The libchecksum scripts provide the checksum command. The checksum command is useful for tagging artifacts or generating cache keys. It takes a single argument - a file path - and outputs an md5 hash value.

Examples:

$ checksum package.json 3dc6f33834092c93d26b71f9a35e4bb3

SFTP backend#

This is the default backend for jobs running in Semaphore's hosted environment. The following environment variables are required and automatically set in every hosted job:

Environment variable Description
SEMAPHORE_CACHE_BACKEND Controls the storage backend used by the cache CLI. For the hosted environment, it is set to sftp.
SEMAPHORE_CACHE_URL The IP address and port number of the cache sftp server (x.y.z.w:29920).
SEMAPHORE_CACHE_USERNAME The username that will be used to connect to the cache sftp server (5b956eef90cb4c91ab14bd2726bf261b).
SEMAPHORE_CACHE_PRIVATE_KEY_PATH The path to the SSH key that will be used to connect to the cache sftp server (/home/semaphore/.ssh/semaphore_cache_key).

For jobs in a self-hosted environment, these environment variables are not automatically set on every job.

AWS S3 backend#

The following environment variables are required for the s3 storage backend to work:

Environment variable Description
SEMAPHORE_CACHE_BACKEND To use the S3 storage backend, this should be set to s3.
SEMAPHORE_CACHE_S3_BUCKET The S3 bucket name.

Additionally, the cache CLI also needs your ~/.aws folder to be properly configured with the appropriate credentials in order to access your AWS S3 bucket.

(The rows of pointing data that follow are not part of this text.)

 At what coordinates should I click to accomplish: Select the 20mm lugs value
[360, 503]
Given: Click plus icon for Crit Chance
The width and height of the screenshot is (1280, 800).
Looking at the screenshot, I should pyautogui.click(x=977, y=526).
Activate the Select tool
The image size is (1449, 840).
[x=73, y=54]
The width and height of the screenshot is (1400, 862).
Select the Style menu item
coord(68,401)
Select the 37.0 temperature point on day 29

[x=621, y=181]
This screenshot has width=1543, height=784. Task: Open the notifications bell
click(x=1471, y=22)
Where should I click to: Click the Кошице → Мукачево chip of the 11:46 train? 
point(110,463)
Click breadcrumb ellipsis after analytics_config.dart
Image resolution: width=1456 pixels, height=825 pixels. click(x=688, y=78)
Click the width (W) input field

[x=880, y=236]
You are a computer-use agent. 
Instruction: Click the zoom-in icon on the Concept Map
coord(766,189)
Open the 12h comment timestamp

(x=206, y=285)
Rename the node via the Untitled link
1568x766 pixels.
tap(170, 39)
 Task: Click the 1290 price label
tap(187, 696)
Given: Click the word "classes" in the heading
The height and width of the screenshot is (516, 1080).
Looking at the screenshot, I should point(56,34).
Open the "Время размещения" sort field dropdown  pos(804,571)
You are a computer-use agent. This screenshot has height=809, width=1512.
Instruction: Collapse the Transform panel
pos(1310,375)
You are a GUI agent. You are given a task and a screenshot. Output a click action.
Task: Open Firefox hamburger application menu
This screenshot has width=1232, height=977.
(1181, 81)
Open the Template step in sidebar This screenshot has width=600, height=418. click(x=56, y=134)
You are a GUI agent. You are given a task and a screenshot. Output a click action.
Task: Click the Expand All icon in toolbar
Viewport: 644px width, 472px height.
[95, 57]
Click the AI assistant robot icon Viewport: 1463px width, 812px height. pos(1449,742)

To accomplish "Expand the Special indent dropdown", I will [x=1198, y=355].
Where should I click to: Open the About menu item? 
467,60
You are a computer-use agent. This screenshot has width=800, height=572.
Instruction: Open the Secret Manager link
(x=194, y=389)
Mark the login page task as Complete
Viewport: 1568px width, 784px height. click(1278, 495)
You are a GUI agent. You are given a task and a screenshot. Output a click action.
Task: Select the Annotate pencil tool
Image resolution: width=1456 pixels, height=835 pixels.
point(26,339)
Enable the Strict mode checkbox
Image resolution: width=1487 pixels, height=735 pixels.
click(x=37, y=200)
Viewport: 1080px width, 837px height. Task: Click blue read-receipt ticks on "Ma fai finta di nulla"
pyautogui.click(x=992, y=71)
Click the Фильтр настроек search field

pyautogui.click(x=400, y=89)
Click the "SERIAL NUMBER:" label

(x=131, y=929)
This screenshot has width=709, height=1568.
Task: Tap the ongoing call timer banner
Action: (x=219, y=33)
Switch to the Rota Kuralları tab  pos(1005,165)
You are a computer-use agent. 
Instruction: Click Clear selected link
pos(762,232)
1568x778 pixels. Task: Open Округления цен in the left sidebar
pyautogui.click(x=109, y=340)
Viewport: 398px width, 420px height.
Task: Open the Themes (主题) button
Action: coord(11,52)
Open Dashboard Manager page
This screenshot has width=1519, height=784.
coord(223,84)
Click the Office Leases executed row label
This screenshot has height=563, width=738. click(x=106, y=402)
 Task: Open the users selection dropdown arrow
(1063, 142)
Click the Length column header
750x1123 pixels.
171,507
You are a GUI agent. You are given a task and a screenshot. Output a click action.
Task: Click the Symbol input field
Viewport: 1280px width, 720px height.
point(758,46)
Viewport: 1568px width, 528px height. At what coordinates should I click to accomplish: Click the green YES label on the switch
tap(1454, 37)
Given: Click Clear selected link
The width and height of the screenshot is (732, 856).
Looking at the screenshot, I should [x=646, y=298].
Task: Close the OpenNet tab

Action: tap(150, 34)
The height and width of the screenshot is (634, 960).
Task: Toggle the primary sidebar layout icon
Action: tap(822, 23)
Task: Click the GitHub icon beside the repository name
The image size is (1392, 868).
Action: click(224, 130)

You can follow this guide to set this up.

GCS backend#

The following environment variables are required for the gcs storage backend to work:

Environment variable Description
SEMAPHORE_CACHE_BACKEND To use the GCS storage backend, this should be set to gcs.
SEMAPHORE_CACHE_GCS_BUCKET The GCS bucket name.

Additionally, the cache CLI also needs your ADC credentials to be properly configured in order to access your GCS bucket. You can read more about ADC credentials here.

Troubleshooting#

cache restore restores an archive with a corrupted archive message#

If the cache restore output log includes lines similar to the following, you can make sure that only one job is creating an archive under the specific cache key:

$ cache restore gems-$SEMAPHORE_GIT_SHA
==> HIT: gems-c964fbeac09ef1fad45c2b10c849a4e6b23763b4, using key gems-c964fbeac09ef1fad45c2b10c849a4e6b23763b4
gzip: stdin: unexpected end of file
tar: Unexpected EOF in archive
tar: Unexpected EOF in archive
tar: Error is not recoverable: exiting now
Restored: vendor/bundle

Cache archives usually get corrupted when cache store is added to the prologue command sequence, resulting in its execution for all jobs in the related block.

To address the issue, structure Semaphore yml's so that cache store for an archive is executed in one job and cache restore is in the successive jobs.

Example YML:

blocks:
  - name: Cache dependencies
    task:
      jobs:
        - name: Cache gems
          commands:
            - checkout
            - cache restore bundle-gems-$(checksum Gemfile.lock)
            - bundle install --deployment --path vendor/bundle
            - cache store bundle-gems-$(checksum Gemfile.lock) vendor/bundle

  - name: Tests
    task:
      prologue:
        commands:
          - checkout
          - cache restore bundle-gems-$(checksum Gemfile.lock)
          - bundle install --deployment --path vendor/bundle
      jobs:
        - name: RSpec 0
          commands:
        - name: RSpec 1
          commands:
        - name: RSpec 2
          commands:

Note: Launch a debugging session to clear corrupted archives for your project by executing cache clear or cache delete <key>.